There is a cricket outside, I think. Little bell of an insect.
Back to Mullen. She has worked on and researched about her family history quite a bit. Still there is no specific purpose other than the research. Maybe there is the flirtation with a possible project, but she's not concerned, I don't think, about what will "come" of it. This, I won't lie, makes me uncomfortable. Part of my concern sounds like this, "What's the point of it, then?" or "How can she waste her time that way?". Waste. Her time. Valuable time.
My twitter account just texted me, again.
Since when is a Black woman researching her ancestry in this country a waste of time? Since when is it something that needs to look "productive"? Isn't it enough to know that she is disrupting the narrative of silence, of lost memory, of a story buried? This idea that there has to be a purpose to what she is doing is a very middle-class concern. It is enough that her project is about the project itself. The interesting, exciting and heartbreaking things she has come across during her research suffice. They do not need to exist for a utile purpose. Who said artist have to be producing with every step they take? Who says that books and art-ifacts are the only useable things that an artist can produce? What is production anyway?

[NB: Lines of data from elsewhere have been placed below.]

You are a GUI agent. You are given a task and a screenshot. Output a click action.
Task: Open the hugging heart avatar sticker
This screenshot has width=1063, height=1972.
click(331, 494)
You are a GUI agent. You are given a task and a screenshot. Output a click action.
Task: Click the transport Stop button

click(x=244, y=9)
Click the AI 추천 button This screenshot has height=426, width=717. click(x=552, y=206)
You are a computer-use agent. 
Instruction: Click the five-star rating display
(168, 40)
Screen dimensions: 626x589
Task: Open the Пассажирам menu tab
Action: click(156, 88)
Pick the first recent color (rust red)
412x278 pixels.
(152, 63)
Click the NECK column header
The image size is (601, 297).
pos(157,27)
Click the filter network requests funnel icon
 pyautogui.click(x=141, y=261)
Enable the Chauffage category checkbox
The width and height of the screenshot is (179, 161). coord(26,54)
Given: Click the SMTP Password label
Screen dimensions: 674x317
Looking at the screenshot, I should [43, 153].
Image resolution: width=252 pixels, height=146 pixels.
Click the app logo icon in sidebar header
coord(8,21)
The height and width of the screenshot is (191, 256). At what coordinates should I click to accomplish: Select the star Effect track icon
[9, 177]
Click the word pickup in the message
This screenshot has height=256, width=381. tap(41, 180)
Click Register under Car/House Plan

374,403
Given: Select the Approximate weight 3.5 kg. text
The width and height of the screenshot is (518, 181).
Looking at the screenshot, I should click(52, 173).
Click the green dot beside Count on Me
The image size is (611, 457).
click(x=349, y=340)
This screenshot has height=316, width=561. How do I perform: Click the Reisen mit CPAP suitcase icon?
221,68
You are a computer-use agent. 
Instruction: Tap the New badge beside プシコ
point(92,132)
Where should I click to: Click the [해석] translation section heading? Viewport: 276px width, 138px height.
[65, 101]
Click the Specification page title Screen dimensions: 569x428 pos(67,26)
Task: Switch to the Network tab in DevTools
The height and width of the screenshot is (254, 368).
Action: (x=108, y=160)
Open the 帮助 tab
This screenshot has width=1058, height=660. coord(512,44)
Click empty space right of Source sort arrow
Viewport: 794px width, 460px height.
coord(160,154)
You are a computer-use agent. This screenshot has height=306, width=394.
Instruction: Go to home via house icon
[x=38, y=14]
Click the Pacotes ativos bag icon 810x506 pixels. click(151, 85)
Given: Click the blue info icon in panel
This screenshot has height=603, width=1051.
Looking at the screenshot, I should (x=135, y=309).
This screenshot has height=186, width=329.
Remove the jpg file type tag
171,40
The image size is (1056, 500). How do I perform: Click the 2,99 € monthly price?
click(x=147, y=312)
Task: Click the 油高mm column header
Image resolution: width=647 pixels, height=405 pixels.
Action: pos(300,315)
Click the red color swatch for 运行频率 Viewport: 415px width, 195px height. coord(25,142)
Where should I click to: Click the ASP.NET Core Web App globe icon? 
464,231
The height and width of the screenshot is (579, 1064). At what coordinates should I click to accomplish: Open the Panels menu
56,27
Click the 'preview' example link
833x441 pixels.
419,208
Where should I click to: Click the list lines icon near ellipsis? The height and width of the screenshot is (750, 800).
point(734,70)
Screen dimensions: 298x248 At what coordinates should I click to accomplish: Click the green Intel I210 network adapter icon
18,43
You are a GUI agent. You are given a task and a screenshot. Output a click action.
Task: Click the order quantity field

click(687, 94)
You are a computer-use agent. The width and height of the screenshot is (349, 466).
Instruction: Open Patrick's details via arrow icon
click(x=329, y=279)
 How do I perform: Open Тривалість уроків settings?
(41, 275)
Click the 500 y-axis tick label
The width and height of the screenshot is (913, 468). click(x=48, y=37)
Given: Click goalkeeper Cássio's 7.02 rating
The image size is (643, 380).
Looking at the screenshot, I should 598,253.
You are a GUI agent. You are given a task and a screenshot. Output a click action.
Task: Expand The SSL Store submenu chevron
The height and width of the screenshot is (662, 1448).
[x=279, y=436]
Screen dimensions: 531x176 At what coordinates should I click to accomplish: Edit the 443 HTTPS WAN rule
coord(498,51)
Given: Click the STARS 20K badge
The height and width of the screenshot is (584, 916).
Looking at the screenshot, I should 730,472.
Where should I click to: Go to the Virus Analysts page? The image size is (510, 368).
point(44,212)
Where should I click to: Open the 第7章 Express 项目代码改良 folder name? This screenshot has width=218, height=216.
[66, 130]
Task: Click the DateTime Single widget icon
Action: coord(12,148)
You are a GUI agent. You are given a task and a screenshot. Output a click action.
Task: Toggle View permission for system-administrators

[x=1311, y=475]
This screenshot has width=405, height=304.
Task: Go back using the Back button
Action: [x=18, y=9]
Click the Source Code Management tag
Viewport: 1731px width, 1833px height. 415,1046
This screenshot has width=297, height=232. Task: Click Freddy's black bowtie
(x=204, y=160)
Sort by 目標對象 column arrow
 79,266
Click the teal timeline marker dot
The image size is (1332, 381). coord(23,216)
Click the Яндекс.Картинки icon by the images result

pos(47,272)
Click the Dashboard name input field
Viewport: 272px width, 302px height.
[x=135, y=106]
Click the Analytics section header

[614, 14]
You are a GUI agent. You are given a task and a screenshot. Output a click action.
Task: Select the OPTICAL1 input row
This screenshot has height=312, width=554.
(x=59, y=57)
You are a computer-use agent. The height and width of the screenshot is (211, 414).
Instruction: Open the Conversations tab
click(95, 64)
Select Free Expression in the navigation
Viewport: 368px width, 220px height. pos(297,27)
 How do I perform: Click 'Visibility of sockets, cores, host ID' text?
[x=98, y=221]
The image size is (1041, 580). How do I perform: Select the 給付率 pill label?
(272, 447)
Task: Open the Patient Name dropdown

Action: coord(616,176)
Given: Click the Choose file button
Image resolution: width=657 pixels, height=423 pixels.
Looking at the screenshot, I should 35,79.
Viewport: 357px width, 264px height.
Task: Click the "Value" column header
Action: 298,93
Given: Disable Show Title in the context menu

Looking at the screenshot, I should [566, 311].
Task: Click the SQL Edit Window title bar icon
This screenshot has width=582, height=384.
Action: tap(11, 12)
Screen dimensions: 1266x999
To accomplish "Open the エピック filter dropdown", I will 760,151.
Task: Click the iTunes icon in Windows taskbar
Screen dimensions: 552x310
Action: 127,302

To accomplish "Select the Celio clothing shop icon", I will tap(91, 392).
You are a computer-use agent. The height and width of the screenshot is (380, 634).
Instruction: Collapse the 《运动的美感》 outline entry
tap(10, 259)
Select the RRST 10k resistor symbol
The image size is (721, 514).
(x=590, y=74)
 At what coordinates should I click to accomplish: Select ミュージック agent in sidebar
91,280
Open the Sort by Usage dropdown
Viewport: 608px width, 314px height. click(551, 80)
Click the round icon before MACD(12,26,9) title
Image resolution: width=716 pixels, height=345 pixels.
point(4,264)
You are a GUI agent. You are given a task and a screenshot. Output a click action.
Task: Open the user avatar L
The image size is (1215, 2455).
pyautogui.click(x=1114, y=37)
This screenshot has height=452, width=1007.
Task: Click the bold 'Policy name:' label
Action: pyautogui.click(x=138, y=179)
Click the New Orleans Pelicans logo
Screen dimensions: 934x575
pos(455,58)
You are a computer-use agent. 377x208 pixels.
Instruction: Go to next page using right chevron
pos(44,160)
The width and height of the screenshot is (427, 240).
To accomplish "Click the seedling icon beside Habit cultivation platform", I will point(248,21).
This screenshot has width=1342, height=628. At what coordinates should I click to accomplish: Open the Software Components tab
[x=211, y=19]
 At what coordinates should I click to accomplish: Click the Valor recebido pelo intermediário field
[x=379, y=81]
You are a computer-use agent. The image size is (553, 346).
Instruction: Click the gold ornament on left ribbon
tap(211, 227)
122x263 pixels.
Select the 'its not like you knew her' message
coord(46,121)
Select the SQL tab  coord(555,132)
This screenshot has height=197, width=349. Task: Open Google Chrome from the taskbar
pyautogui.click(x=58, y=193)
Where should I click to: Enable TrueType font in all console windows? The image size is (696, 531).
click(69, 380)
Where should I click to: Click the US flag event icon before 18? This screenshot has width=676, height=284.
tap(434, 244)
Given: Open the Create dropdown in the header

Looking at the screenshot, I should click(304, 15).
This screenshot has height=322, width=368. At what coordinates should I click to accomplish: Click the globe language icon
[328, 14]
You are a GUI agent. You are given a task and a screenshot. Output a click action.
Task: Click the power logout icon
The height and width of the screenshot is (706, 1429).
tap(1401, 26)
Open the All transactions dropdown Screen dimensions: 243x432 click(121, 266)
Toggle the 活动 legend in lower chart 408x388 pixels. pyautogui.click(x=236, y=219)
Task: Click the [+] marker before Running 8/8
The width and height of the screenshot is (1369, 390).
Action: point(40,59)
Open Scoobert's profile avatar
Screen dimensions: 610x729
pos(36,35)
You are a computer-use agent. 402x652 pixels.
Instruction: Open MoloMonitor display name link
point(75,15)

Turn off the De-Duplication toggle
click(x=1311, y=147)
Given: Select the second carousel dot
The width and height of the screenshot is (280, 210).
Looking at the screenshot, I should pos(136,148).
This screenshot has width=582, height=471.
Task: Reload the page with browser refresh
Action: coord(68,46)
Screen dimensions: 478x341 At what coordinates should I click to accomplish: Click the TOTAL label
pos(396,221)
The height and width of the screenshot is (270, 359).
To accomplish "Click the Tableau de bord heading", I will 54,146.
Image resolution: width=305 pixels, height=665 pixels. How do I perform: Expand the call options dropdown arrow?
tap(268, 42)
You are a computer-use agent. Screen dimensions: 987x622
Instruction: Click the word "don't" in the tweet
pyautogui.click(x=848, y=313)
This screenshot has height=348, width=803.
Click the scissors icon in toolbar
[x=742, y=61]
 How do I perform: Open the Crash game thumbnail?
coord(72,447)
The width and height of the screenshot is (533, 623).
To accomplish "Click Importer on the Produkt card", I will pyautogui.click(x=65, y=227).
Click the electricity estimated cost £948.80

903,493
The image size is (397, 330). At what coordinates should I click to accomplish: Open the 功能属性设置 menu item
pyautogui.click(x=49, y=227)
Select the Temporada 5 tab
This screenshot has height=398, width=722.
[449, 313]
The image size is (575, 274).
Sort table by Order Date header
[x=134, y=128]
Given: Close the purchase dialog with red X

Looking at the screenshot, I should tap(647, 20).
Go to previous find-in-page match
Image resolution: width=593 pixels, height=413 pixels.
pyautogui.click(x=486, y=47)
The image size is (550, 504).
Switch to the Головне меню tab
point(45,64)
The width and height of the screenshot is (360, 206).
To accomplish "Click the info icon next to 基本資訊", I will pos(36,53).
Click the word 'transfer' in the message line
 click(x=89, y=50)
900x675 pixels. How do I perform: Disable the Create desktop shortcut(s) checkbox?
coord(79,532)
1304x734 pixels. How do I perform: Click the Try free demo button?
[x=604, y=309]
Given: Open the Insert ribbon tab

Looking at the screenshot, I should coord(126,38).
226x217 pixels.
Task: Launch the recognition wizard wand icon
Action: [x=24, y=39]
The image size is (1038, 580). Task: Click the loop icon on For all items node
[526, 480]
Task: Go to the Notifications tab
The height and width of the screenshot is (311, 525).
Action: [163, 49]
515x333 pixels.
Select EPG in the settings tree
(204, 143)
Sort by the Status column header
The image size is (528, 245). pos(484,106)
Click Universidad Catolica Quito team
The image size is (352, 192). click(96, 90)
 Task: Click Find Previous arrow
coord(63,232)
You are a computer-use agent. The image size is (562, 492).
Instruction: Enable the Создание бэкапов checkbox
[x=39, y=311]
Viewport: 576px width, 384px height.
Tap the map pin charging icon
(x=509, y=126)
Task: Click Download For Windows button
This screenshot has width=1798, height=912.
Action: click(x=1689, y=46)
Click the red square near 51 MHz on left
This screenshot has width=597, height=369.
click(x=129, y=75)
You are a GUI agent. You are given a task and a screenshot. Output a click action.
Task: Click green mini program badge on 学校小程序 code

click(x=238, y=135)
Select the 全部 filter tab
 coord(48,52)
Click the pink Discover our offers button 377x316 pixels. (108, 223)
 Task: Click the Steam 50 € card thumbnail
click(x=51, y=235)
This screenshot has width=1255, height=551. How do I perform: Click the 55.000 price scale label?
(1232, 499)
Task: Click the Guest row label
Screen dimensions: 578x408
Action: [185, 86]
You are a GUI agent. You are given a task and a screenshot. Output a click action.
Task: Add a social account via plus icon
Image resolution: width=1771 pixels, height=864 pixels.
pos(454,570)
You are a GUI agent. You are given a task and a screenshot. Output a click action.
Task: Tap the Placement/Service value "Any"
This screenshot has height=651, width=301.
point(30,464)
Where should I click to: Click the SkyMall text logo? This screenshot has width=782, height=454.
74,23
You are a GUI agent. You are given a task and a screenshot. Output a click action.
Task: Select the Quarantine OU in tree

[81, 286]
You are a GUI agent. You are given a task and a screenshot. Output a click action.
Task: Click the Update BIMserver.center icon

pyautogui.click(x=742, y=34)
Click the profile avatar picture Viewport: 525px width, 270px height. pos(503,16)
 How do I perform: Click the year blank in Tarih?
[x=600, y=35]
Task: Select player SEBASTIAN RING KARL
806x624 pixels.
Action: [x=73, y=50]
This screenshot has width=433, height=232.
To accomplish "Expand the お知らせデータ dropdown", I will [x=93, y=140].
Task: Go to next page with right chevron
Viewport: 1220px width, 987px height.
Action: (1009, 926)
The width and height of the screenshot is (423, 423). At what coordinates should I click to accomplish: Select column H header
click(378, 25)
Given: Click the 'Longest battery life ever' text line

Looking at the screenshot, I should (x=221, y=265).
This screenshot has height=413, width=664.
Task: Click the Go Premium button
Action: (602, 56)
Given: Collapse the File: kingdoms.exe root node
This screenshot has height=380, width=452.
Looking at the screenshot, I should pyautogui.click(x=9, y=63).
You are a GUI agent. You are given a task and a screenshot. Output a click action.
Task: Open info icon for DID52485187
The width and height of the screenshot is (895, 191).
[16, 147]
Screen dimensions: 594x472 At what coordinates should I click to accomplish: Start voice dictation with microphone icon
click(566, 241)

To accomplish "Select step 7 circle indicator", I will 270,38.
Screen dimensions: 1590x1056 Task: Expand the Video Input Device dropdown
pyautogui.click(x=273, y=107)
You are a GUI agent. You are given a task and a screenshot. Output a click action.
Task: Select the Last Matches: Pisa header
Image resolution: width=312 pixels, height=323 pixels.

Shutters piled up in an alley next to recycle and garbage cans. Bring them home. Tumbleweed in alley rescued as well. Now on love seat. Things discarded. Not thought "utile" anymore. The shutters will hold beloved correspondences. Tumbleweed makes great light accessory.
2 comments:
I believe that if you're always producing, you never produce anything radical. It takes time for radically compelling ideas, the kind that your readers read and go, "omg, I'm in a mental place that I've never, ever been before," to form into your own words.
That's not to say that radical writing is the only writing worth doing. And constant production certainly helps you to form a body, aka a body of work to support and bolster your sense of who you are as a writer. However, radical writing and constant production, I think, are opposite ends of the writer spectrum that can't take place at the same time.
Brilliant, Marlon. Somehow I can't escape the class mentality all the time. This idea that Harryette Mullen is "responsible" for the time she wastes. When in actuality, her research is taking on a huge responsibility, not for herself only. For us as well. That, her time spent on this investigation isn't to produce something is very uncomfortable and yet it pushes up against a presupposition. Very strange, which I like.